The latest McAfee Labs Threats Report for September 2018 reports a surge in cryptomining malware growth that began in Q4 2017 has continued in the first half of 2018. McAfee also saw the continued adaptation of the type of malware vulnerability exploits used in the WannaCry and NotPetya outbreaks of 2017.
Although less common than ransomware, cryptomining malware has quickly emerged as a factor on the threat landscape. After growing around 400,000 in the fourth quarter of 2017, new cryptomining malware samples grew a stunning 629% to more than 2.9 million samples in Q1 2018. This trend continued in Q2 as total samples grew by 86% with more than 2.5 million new samples. McAfee Labs has even identified what appear to be older malware such as ransomware newly retooled with mining capabilities.

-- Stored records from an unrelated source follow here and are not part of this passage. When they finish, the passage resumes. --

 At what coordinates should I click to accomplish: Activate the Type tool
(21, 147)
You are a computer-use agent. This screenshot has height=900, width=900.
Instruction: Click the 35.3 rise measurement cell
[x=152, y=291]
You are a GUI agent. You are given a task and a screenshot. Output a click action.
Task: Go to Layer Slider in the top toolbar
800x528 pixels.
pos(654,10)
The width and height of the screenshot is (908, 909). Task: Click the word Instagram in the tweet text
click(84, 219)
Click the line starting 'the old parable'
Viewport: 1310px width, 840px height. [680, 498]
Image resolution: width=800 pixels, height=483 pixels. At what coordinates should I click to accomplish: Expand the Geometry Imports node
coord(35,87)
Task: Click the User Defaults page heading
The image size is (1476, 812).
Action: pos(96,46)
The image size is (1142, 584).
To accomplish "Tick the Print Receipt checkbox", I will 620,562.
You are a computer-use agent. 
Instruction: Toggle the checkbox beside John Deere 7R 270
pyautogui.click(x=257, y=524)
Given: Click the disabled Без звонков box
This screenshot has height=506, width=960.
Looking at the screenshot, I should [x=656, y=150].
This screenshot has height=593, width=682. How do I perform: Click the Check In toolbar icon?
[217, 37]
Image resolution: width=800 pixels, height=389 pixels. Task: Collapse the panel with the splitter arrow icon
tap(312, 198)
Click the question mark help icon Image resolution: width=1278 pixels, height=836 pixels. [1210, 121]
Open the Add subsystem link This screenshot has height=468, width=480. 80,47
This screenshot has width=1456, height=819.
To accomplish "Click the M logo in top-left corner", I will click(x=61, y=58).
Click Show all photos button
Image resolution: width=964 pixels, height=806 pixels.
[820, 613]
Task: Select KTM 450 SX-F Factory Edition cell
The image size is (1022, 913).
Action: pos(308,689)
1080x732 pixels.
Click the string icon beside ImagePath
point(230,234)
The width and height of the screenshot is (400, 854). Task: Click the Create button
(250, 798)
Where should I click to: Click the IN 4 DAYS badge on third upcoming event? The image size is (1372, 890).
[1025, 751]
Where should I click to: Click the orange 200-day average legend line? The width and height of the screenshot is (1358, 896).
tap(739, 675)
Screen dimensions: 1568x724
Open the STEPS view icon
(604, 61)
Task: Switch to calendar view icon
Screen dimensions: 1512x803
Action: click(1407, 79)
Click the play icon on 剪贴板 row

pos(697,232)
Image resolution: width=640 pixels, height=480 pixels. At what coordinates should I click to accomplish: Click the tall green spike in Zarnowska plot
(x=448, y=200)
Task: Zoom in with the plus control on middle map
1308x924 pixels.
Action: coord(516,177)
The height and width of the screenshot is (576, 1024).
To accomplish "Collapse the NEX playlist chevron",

Ed Baker, EMEA partner lead at McAfee, says: “Partners must be on-hand to advise customers when building their security strategies and provide guidance when making security investments going forwards. To stay ahead of cyber criminals, all parties in the cybersecurity industry need to focus on collaboration. This means making sure that tools can operate together, removing siloed security teams and making it easier for companies to protect data, detect potential threats, and work to effectively correct them.”
“Together the cybersecurity industry must consider the operational procedures, capabilities and resources in place and apply the right technology solutions, working practices, policies and services to be as effective as possible against diversified cybercriminals. This means building a proactive, platform-based and partner-powered integrated cybersecurity system that will allow customers to move from reactive incident response to proactively hunting threats. In this way, organisations can ensure that if a breach does occur, it can be resolved quickly with minimum disruption to the business.”
In some cases, cryptomining targets specific groups rather than a broad field of potential victims. One cryptomining malware strain has targeted gamers on a Russian forum by posing as a “mod” claiming to enhance popular games. Gamers were tricked into downloading the malicious software, which proceeded to use their computer resources for profit.
While cryptomining malware primarily targets PCs, other devices have become victims. For instance, Android phones in China and Korea have been exploited by the ADB.Miner malware into producing Monero cryptocurrency for its perpetrators.
“A few years ago, we wouldn’t think of internet routers, video-recording devices, and other Internet of Things devices as platforms for cryptomining because their CPU speeds were too insufficient to support such productivity,” said Christiaan Beek, Lead Scientist and Senior Principal Engineer with McAfee Advanced Threat Research. “Today, the tremendous volume of such devices online and their propensity for weak passwords present a very attractive platform for this activity. If I were a cybercriminal who owns a botnet of 100,000 such IoT devices, it would cost me next to nothing financially to produce enough cryptocurrency to create a new, profitable revenue stream.”